And after looking at these teachings, I will share with you what we can do to uphold them is this epochal moment,

Deuteronomy 5: 1-3:

Moses called all of Israel together and said to them ... “YHWH [Yahhhh/ The Breath of Life] cut with us a covenant at Horeb [=Sinai, but with a name that means “knife”}. Not with our forebears did YHWH [Yahhhh/ The Breath of Life] cut this covenant , but with us, yes, us, those here today, all of us alive.”

Deuteronomy 29: 13-14:

Not with you, you-alone do I cut this covenant and this oath, but with the one that is here [at Sinai]/ Horeb], standing with us today, facing YHWH [Yahhhh/ The Breath of Life] our God, and also with the one who is not here with us today.

Deuteronomy 31: 10-11:

And Moses commanded them, saying, “At the end of seven years, at the appointed time of the year of release, on the pilgrimage festival of Sukkot, when all Israel comes to be seen facing YHWH [Yahhhh/ The Breath of Life] your God, at the place The One chooses, you are to proclaim this instruction in front of all Israel in their ears.
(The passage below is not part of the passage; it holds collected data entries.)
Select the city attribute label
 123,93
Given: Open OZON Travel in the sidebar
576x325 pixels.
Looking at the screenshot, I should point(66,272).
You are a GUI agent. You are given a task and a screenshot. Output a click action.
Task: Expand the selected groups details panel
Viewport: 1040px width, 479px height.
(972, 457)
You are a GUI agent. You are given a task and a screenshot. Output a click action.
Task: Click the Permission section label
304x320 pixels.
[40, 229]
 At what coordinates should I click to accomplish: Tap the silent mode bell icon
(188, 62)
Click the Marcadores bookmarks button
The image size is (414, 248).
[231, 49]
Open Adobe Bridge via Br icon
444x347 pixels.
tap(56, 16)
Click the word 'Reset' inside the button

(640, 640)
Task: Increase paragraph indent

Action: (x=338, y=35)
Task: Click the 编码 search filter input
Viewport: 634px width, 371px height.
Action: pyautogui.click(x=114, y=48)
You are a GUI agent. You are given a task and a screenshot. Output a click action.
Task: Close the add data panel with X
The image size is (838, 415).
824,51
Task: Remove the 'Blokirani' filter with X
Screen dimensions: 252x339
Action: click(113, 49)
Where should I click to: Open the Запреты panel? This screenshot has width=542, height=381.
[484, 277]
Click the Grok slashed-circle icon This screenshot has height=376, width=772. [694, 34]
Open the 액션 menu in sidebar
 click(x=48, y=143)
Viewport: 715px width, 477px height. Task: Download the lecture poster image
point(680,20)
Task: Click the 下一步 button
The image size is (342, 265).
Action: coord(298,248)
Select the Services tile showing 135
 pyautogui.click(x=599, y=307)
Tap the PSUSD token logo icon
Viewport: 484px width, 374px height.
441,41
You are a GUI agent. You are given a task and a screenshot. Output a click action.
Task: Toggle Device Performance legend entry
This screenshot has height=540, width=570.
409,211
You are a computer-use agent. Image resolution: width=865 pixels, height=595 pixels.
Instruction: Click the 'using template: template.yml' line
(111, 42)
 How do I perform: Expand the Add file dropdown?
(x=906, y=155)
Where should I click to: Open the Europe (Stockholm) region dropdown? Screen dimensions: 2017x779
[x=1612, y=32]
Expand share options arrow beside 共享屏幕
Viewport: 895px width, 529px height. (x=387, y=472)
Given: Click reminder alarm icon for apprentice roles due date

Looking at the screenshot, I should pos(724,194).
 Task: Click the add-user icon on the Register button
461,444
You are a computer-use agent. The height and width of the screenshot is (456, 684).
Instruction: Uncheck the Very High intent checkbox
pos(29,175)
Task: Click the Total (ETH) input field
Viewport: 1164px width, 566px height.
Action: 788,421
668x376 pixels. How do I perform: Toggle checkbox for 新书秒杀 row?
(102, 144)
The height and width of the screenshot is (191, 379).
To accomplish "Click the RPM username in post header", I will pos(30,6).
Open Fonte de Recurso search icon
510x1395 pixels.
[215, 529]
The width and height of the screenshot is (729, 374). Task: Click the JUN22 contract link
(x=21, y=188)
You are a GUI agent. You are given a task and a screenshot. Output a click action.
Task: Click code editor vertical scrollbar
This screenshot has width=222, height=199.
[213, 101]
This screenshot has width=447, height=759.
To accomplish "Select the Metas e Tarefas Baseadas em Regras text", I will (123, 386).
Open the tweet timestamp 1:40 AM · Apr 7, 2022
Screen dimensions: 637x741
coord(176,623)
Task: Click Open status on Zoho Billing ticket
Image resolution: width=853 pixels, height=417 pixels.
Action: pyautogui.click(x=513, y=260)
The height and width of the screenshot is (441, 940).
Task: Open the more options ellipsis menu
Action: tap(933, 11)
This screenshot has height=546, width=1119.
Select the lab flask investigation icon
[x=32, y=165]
“Assemble the people, the men, the women, and the little ones, and your sojourner that is in your gates, in order that they may hearken, in order that they may learn and have awe for YHWH [Yahhh, the Breath of Life] your God to carefully observe all the words of this instruction;

“So that even their children, who do not fully understand, may hearken and learn to have awe for YHWH [Yahhh, the Breath of Life] your God all the days that you remain alive on the soil that you are crossing over the Jordan to possess.”

Excerpts from Nehemiah 9 and 10

Chapter 9: 1 Now the people of Israel were assembled with fasting and in sackcloth, and with earth on their heads.

4 On the stairs of the Levites they cried with a loud voice to YHWH [Yahhhh, the Breath of Life] their God..  

 

 32 “Now, therefore, our God, the great, the mighty, and the awesome God, who keeps covenant and steadfast love, let not all the hardship seem little to you that has come upon us, upon our rulers, our princes, our priests, our prophets, our forebears, and all your people.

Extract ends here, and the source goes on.